Text:
%%
The congregation stand in unity and sing "Onward, Christian Soldiers" at the top of their voices, while through a gaping hole in the bombed-out roof in the sky above can be seen flight after flight of RAF fighters in the V-for-Victory formation.
Wilcoxon and director William Wyler "wrote and re-wrote" this key sermon "the night before the sequence was to be shot."[3] The speech "made such an impact that it was used in essence by President Roosevelt as a morale builder and part of it was the basis for leaflets printed in various languages and dropped over enemy and occupied territory."[3]
Soon after filming, Richard Ney, who played Greer Garson's son and 11 years her junior, married Garson.
Radio adaptations
The film was adapted into an episode of the Lux Radio Theater in 1943. That episode in turn was popular enough to inspire a 5 day a week serial, starring radio veteran Trudy Warner on CBS[4].
Television adaptation
A 90 minutes television adaptation was broadcast on CBS in 1960 with Maureen O'Hara as Mrs Miniver and Leo Genn as Clem Miniver, directed by Marc Daniels.
%%
What this exercise asks:
#1 From the film passage, extract the part starting with "Wilcoxon and director" and going on through "by Marc Daniels.".
#2 Answer these questions from the film passage.
(a) What song does the congregation sing?
(b) In what year was the film adapted into an episode of the Lux Radio Theater?
(c) Who played Clem Miniver in the 1960 television adaptation?

(Word and element pointing entries)
%%
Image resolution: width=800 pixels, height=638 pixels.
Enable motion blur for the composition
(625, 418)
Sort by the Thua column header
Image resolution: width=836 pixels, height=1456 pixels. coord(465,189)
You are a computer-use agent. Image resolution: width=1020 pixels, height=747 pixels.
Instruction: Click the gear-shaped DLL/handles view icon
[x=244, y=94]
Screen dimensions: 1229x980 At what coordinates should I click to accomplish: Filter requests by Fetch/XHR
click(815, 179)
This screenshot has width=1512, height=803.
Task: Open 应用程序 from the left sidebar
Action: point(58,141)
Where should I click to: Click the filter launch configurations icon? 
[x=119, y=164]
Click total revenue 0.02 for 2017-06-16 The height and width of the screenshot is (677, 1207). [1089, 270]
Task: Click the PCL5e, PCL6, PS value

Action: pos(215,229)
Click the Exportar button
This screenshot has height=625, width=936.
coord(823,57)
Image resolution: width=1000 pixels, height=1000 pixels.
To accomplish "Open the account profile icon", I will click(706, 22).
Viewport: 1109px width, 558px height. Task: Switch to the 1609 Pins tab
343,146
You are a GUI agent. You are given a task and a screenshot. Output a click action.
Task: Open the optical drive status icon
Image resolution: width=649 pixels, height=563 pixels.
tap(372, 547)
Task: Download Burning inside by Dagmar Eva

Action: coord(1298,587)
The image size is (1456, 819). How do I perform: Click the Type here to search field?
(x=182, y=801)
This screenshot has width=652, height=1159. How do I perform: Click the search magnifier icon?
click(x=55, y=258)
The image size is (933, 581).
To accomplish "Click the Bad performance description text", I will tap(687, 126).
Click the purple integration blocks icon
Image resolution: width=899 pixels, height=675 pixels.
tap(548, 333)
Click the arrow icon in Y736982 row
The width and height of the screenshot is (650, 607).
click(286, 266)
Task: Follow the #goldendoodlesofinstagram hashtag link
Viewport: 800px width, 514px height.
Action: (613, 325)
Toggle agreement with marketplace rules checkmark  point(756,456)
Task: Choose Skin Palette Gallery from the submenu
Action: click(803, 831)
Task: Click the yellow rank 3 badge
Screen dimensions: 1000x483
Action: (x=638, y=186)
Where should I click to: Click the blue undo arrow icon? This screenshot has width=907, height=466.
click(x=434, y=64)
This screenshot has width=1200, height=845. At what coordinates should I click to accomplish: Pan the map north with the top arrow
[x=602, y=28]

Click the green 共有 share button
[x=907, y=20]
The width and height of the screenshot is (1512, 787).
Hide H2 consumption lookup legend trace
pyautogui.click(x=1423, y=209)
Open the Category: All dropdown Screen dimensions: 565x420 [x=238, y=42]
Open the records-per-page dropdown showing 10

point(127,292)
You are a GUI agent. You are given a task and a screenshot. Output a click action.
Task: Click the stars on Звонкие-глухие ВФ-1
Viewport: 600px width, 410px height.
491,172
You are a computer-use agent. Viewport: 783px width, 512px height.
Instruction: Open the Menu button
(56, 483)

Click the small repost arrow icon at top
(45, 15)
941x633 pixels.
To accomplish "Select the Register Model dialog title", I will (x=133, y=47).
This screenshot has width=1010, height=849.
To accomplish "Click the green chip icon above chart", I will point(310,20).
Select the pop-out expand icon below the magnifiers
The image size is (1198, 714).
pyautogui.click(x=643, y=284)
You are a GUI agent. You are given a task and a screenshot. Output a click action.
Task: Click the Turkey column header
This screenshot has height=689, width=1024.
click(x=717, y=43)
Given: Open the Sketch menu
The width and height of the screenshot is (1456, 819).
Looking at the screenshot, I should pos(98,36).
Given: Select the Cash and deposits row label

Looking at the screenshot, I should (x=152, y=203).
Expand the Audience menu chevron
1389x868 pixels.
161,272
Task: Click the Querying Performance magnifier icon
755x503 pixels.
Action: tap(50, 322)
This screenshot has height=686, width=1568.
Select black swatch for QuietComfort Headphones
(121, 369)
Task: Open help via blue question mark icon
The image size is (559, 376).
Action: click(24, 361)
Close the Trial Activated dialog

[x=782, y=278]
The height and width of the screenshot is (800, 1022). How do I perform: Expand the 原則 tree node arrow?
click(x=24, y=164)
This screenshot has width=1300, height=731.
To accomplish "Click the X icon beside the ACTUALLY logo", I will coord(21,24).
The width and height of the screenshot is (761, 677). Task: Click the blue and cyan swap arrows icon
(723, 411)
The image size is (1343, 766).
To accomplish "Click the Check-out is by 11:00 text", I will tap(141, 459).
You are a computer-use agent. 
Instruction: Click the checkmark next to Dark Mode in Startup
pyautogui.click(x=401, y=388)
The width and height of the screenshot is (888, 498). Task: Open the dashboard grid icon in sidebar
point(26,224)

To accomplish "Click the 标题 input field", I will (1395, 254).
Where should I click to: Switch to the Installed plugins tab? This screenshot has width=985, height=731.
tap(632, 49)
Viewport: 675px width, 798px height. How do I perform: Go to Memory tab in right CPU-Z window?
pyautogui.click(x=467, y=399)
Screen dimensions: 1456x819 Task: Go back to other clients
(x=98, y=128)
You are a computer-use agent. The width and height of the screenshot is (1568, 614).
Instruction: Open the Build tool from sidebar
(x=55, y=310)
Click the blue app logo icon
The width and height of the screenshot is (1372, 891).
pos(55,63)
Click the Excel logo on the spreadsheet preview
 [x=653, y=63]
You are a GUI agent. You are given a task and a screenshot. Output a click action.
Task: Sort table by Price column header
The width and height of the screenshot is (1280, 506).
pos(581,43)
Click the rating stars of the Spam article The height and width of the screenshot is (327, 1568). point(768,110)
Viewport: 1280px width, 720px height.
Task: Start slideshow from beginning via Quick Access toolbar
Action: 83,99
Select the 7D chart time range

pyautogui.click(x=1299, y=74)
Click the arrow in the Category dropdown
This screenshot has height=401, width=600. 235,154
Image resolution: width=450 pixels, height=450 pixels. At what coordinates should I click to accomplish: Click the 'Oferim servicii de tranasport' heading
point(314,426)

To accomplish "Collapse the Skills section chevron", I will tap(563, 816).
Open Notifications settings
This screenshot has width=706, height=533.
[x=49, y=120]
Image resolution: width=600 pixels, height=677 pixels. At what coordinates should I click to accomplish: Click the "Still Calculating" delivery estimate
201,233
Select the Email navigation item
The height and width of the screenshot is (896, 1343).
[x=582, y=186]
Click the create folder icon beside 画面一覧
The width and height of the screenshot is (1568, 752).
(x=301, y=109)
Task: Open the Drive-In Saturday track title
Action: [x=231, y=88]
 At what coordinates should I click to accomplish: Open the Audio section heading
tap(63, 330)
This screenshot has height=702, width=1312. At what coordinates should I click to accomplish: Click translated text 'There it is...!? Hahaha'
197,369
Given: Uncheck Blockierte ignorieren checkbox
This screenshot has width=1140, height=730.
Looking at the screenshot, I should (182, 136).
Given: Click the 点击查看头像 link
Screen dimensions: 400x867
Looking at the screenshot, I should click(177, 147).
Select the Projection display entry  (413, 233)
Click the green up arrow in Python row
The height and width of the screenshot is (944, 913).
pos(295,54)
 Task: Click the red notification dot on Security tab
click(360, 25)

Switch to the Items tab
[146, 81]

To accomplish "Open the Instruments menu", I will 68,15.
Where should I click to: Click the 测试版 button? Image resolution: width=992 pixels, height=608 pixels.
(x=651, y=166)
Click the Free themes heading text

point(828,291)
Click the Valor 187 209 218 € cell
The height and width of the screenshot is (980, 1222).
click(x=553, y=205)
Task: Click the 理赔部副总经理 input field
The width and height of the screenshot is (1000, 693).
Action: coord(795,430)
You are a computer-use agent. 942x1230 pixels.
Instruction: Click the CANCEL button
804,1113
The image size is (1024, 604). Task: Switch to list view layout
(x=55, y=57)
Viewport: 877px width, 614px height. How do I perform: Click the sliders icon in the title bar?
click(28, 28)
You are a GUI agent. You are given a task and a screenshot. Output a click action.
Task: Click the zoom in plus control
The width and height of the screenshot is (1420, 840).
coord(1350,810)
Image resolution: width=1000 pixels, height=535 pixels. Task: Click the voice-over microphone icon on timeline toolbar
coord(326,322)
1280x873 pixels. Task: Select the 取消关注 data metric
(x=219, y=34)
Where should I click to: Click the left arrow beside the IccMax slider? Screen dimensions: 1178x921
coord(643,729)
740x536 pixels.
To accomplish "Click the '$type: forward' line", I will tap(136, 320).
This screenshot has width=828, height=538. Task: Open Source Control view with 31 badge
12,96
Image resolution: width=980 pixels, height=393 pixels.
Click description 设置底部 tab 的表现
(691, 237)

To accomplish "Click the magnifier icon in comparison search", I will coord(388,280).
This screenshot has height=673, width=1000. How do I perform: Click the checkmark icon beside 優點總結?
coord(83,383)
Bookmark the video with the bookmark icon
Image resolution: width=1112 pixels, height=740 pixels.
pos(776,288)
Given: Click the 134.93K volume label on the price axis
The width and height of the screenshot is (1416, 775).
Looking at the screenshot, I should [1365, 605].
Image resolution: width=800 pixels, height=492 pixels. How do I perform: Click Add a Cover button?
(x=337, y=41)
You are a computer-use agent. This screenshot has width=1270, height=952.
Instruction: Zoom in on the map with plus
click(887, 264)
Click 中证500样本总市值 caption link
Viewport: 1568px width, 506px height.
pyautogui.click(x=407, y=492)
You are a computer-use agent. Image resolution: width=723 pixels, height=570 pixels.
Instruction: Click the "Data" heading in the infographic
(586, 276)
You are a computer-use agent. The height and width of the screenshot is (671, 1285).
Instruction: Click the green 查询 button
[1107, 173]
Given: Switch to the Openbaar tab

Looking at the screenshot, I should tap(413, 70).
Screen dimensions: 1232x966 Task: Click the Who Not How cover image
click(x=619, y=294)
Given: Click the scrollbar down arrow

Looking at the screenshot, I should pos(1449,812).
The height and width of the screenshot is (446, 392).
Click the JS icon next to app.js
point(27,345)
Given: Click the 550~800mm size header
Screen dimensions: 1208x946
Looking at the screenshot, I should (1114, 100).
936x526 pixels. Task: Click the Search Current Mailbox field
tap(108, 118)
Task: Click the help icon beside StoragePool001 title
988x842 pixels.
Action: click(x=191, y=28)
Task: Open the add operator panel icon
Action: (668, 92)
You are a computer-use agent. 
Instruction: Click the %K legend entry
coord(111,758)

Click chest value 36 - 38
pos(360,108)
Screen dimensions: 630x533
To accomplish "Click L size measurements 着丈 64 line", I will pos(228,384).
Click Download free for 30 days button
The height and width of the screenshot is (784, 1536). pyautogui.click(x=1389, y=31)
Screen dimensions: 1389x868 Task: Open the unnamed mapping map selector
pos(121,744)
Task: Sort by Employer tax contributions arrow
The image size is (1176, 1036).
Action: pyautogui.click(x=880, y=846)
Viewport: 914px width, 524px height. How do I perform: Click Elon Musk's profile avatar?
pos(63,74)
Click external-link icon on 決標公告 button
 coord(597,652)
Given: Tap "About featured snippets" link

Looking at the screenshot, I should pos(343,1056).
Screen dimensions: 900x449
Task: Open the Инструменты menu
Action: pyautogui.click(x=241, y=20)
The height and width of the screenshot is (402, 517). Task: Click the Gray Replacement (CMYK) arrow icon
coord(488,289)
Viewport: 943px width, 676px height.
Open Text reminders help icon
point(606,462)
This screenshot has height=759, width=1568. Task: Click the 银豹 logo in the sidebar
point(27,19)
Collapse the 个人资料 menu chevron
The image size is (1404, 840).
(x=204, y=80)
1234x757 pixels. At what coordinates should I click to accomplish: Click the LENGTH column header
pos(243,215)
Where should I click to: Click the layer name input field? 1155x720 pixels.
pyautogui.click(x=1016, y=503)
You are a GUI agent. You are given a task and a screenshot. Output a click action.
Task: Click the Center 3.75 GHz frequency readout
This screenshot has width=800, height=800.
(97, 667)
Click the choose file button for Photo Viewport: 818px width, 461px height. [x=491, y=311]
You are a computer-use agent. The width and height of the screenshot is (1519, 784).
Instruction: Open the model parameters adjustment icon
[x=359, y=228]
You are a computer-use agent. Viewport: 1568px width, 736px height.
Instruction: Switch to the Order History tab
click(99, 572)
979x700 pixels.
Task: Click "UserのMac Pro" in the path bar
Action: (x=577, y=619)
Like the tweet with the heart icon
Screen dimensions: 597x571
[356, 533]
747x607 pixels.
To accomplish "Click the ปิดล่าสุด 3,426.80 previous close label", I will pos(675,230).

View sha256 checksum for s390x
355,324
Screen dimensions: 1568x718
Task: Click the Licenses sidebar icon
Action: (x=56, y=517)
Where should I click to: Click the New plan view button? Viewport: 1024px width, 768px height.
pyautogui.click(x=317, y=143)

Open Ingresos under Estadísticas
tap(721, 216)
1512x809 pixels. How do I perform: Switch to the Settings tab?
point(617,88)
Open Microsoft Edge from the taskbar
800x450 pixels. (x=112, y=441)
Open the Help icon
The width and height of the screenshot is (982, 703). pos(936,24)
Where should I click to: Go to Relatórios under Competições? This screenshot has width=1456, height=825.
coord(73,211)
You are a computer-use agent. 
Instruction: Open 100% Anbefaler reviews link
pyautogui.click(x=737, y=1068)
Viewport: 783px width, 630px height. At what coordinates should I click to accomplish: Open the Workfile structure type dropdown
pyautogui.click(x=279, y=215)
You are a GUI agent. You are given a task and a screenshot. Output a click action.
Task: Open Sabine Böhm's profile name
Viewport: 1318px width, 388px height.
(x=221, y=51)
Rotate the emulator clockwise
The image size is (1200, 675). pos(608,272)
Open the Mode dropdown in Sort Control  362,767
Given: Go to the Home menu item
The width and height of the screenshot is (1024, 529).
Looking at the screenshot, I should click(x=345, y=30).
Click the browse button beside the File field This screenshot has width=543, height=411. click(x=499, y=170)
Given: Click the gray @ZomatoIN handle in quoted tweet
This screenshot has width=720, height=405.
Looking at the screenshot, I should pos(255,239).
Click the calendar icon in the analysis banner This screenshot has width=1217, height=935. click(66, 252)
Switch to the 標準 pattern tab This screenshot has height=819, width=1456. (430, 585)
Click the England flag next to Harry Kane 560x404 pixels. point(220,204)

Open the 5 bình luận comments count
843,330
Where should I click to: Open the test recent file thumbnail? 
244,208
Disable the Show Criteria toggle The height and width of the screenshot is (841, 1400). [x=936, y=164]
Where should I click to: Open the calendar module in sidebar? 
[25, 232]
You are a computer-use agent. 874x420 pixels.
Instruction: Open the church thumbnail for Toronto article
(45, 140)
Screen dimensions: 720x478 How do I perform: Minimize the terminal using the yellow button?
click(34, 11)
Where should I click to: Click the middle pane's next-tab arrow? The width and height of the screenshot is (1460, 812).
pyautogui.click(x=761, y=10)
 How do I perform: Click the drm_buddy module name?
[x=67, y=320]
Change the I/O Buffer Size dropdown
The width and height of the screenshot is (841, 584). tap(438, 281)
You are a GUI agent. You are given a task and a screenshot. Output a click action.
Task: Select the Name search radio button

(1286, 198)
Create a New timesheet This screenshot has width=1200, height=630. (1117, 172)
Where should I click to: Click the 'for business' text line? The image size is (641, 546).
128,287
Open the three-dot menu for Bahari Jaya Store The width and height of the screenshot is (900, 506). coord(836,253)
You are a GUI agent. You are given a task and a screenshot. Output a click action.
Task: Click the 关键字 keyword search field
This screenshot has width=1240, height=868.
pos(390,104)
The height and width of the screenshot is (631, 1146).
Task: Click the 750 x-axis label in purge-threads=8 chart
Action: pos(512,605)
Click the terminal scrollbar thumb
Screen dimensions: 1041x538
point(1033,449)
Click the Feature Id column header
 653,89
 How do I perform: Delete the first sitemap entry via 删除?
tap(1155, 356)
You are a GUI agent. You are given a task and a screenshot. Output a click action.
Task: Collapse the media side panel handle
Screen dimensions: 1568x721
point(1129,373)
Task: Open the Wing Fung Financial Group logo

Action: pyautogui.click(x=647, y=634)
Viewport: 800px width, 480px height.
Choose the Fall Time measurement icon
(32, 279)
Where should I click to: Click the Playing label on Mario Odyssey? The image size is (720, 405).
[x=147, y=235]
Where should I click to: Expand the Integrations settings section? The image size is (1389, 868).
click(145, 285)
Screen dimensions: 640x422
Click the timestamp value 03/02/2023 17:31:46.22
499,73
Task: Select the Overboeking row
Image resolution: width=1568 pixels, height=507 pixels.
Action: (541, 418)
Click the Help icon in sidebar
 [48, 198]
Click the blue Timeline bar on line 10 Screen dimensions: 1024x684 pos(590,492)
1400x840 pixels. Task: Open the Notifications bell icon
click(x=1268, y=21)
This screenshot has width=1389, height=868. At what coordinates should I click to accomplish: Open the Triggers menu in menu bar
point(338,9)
%%
Answers to each task:
#1
Wilcoxon and director William Wyler "wrote and re-wrote" this key sermon "the night before the sequence was to be shot."[3] The speech "made such an impact that it was used in essence by President Roosevelt as a morale builder and part of it was the basis for leaflets printed in various languages and dropped over enemy and occupied territory."[3]
Soon after filming, Richard Ney, who played Greer Garson's son and 11 years her junior, married Garson.
Radio adaptations
The film was adapted into an episode of the Lux Radio Theater in 1943. That episode in turn was popular enough to inspire a 5 day a week serial, starring radio veteran Trudy Warner on CBS[4].
Television adaptation
A 90 minutes television adaptation was broadcast on CBS in 1960 with Maureen O'Hara as Mrs Miniver and Leo Genn as Clem Miniver, directed by Marc Daniels.

#2
(a) "Onward, Christian Soldiers"
(b) 1943
(c) Leo Genn